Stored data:
--
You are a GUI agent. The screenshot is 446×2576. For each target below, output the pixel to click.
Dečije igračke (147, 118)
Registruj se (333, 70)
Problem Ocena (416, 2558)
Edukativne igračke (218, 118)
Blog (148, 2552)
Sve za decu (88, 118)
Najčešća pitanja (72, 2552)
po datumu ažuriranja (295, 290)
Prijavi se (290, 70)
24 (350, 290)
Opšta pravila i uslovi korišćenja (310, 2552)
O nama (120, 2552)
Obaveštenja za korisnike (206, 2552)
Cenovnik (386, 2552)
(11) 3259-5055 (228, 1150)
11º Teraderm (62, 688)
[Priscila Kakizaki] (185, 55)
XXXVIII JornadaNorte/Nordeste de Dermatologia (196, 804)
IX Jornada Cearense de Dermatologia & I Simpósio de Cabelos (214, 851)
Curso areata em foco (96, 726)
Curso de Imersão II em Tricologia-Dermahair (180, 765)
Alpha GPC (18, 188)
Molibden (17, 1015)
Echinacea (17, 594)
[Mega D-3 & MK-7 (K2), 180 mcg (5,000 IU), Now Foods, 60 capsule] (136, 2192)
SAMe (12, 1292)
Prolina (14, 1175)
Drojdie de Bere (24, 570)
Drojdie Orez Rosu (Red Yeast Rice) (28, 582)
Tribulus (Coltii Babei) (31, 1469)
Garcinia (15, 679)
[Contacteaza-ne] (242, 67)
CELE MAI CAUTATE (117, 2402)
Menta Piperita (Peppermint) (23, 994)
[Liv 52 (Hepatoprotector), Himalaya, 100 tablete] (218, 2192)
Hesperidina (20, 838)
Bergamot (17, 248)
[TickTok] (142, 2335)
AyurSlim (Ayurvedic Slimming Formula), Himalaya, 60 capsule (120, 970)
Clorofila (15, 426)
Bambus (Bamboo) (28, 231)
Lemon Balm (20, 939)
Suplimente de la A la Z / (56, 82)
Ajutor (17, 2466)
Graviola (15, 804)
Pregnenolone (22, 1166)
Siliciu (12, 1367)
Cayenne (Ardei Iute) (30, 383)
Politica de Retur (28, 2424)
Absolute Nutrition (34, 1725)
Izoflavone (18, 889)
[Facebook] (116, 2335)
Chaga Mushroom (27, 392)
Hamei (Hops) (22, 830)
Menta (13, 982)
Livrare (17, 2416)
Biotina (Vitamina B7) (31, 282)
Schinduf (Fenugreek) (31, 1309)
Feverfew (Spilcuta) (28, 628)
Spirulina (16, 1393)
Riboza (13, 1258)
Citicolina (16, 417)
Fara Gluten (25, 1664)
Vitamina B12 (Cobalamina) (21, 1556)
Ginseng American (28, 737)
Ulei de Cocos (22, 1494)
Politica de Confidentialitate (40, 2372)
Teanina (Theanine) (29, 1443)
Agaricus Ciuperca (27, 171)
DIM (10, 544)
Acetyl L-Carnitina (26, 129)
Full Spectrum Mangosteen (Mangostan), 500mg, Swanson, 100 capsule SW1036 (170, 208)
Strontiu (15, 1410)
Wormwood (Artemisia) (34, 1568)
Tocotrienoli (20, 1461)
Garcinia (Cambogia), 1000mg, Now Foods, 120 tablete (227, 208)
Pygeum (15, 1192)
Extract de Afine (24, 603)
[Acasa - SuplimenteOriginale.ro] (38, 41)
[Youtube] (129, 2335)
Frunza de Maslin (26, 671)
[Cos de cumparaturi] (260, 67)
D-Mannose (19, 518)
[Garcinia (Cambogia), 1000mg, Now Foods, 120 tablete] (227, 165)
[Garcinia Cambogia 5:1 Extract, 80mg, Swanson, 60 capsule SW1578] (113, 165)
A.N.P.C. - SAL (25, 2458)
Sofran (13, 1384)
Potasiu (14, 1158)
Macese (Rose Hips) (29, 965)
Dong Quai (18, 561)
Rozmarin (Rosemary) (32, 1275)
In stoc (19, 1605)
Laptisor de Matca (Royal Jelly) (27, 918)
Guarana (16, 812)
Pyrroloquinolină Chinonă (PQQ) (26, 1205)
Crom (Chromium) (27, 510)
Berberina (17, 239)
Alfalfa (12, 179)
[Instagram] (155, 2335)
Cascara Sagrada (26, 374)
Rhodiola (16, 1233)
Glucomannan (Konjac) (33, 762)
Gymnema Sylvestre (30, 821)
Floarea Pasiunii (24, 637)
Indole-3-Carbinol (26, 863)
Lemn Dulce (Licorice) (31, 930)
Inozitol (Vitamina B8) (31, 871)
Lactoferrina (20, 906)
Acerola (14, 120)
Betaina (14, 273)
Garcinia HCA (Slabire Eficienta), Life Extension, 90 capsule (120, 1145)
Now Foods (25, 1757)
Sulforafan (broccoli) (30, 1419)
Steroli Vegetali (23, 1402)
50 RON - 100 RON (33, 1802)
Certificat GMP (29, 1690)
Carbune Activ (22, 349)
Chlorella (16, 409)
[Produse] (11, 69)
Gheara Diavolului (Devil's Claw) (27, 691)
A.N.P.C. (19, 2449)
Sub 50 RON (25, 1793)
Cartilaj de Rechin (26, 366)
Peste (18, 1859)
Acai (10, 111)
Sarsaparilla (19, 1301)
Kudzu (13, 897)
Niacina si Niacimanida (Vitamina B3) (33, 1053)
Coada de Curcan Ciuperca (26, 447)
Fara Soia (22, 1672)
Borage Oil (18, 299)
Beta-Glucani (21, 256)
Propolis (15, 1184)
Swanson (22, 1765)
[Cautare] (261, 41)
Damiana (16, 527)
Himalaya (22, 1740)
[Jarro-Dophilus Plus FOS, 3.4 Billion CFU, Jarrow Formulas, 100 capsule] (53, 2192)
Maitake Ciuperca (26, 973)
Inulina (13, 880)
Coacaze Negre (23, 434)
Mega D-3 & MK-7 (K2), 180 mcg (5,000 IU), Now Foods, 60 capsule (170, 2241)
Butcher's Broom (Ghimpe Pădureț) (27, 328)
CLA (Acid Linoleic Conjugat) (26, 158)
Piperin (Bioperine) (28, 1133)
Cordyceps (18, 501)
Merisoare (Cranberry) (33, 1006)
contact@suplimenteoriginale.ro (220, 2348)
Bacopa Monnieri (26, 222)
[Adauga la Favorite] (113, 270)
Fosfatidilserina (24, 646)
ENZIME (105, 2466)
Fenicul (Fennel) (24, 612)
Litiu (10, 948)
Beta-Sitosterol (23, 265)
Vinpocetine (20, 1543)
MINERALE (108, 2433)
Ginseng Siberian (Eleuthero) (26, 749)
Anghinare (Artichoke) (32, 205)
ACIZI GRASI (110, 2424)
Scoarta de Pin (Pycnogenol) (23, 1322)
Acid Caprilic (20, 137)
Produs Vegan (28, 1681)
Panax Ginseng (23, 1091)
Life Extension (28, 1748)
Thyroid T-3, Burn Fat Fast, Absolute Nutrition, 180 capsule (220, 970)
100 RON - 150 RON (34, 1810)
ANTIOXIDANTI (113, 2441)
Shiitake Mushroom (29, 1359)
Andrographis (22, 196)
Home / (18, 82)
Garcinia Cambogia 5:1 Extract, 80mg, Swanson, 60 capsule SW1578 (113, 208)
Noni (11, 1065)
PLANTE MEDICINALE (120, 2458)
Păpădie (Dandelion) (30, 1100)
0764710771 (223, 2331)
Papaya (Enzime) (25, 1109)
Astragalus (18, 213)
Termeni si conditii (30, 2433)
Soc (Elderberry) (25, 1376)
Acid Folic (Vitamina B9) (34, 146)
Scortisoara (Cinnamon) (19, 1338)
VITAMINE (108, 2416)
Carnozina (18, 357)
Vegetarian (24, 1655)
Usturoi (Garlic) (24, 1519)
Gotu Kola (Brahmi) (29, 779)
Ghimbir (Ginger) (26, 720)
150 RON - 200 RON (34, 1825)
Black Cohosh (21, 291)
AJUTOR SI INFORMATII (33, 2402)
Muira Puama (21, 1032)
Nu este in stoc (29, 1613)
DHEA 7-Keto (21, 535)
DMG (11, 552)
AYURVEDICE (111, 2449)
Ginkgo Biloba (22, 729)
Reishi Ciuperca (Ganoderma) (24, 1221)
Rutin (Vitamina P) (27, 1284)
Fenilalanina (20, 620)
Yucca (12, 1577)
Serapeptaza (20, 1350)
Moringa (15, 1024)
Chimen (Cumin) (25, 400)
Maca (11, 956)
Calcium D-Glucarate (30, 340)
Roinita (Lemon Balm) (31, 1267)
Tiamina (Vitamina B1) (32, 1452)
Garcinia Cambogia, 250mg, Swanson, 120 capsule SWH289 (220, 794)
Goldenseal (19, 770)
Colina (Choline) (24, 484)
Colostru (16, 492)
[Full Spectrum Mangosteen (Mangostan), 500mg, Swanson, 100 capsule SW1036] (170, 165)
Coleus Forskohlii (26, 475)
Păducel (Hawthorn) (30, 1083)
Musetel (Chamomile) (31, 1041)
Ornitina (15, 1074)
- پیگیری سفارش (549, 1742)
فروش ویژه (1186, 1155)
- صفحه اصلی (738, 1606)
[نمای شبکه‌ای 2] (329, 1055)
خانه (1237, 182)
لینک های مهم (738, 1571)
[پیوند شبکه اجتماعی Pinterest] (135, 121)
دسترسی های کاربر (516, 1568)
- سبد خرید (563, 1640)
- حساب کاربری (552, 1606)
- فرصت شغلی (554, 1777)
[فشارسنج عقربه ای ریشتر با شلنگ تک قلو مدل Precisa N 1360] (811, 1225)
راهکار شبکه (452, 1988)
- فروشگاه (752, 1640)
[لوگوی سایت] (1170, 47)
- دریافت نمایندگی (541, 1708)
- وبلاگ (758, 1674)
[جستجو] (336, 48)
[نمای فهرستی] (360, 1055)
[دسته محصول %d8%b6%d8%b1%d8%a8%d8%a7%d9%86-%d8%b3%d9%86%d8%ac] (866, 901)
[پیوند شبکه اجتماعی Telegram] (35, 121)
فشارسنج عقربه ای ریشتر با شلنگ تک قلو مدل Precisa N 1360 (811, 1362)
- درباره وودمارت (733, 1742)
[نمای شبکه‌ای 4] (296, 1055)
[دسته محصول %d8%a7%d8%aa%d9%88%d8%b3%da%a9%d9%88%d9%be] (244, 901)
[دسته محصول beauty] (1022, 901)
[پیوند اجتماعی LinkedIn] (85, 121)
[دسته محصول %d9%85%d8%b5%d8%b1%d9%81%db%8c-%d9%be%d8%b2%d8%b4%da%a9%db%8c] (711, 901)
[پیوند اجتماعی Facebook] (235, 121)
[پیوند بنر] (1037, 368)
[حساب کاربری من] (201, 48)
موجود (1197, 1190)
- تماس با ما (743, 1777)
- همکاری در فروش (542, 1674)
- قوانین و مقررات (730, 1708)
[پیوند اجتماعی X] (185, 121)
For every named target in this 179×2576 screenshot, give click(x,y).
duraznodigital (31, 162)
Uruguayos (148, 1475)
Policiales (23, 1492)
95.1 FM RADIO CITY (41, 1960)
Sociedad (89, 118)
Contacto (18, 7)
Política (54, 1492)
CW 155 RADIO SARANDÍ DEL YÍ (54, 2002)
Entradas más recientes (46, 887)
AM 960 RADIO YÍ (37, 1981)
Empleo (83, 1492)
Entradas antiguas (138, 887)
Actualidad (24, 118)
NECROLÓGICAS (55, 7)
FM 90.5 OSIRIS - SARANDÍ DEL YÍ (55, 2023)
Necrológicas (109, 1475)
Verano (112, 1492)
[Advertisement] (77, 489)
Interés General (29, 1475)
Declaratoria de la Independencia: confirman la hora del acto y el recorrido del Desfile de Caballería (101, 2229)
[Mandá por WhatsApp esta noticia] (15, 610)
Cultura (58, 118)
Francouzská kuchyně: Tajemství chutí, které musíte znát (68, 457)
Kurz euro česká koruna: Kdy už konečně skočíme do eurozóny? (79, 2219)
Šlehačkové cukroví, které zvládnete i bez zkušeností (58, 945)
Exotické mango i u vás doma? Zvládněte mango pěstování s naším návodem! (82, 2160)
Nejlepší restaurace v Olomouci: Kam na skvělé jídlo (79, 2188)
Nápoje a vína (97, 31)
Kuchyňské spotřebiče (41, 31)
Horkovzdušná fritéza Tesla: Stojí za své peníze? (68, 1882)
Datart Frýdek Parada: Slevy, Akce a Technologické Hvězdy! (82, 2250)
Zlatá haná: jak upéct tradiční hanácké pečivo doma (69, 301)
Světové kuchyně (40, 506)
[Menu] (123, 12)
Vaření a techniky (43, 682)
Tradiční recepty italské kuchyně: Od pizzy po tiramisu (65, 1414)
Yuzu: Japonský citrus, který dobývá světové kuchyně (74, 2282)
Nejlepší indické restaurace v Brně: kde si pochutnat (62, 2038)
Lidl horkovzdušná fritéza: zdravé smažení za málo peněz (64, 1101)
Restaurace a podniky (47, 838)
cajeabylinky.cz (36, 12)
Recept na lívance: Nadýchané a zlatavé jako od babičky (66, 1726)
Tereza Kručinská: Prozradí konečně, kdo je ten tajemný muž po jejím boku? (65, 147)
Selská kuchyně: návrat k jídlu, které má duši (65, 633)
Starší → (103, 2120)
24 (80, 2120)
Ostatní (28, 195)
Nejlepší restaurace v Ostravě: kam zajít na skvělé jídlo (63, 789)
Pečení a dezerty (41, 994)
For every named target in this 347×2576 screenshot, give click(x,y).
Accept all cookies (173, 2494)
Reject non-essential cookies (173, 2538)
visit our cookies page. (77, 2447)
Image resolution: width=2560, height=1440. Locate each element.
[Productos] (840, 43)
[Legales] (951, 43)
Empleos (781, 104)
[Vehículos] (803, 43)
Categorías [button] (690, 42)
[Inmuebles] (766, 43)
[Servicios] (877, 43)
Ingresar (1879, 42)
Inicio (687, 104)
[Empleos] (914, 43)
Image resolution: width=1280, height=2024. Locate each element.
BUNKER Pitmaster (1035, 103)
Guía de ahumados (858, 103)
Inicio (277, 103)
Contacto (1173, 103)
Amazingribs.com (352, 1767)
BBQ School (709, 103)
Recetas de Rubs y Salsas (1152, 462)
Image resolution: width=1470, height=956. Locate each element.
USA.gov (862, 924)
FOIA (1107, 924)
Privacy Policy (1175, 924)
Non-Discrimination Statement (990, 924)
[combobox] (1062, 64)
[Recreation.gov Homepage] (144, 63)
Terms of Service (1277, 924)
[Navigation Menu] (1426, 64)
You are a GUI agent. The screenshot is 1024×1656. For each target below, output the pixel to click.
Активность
--
Aim of the exercise: Among the records above, extract exactly the lines from the line with "ANTIOXIDANTI (113, 2441)" to the line with "Garcinia Cambogia, 250mg, Swanson, 120", both lines included, and leave out the rest.

Response to the exercise:
ANTIOXIDANTI (113, 2441)
Shiitake Mushroom (29, 1359)
Andrographis (22, 196)
Home / (18, 82)
Garcinia Cambogia 5:1 Extract, 80mg, Swanson, 60 capsule SW1578 (113, 208)
Noni (11, 1065)
PLANTE MEDICINALE (120, 2458)
Păpădie (Dandelion) (30, 1100)
0764710771 (223, 2331)
Papaya (Enzime) (25, 1109)
Astragalus (18, 213)
Termeni si conditii (30, 2433)
Soc (Elderberry) (25, 1376)
Acid Folic (Vitamina B9) (34, 146)
Scortisoara (Cinnamon) (19, 1338)
VITAMINE (108, 2416)
Carnozina (18, 357)
Vegetarian (24, 1655)
Usturoi (Garlic) (24, 1519)
Gotu Kola (Brahmi) (29, 779)
Ghimbir (Ginger) (26, 720)
150 RON - 200 RON (34, 1825)
Black Cohosh (21, 291)
AJUTOR SI INFORMATII (33, 2402)
Muira Puama (21, 1032)
Nu este in stoc (29, 1613)
DHEA 7-Keto (21, 535)
DMG (11, 552)
AYURVEDICE (111, 2449)
Ginkgo Biloba (22, 729)
Reishi Ciuperca (Ganoderma) (24, 1221)
Rutin (Vitamina P) (27, 1284)
Fenilalanina (20, 620)
Yucca (12, 1577)
Serapeptaza (20, 1350)
Moringa (15, 1024)
Chimen (Cumin) (25, 400)
Maca (11, 956)
Calcium D-Glucarate (30, 340)
Roinita (Lemon Balm) (31, 1267)
Tiamina (Vitamina B1) (32, 1452)
Garcinia Cambogia, 250mg, Swanson, 120 capsule SWH289 (220, 794)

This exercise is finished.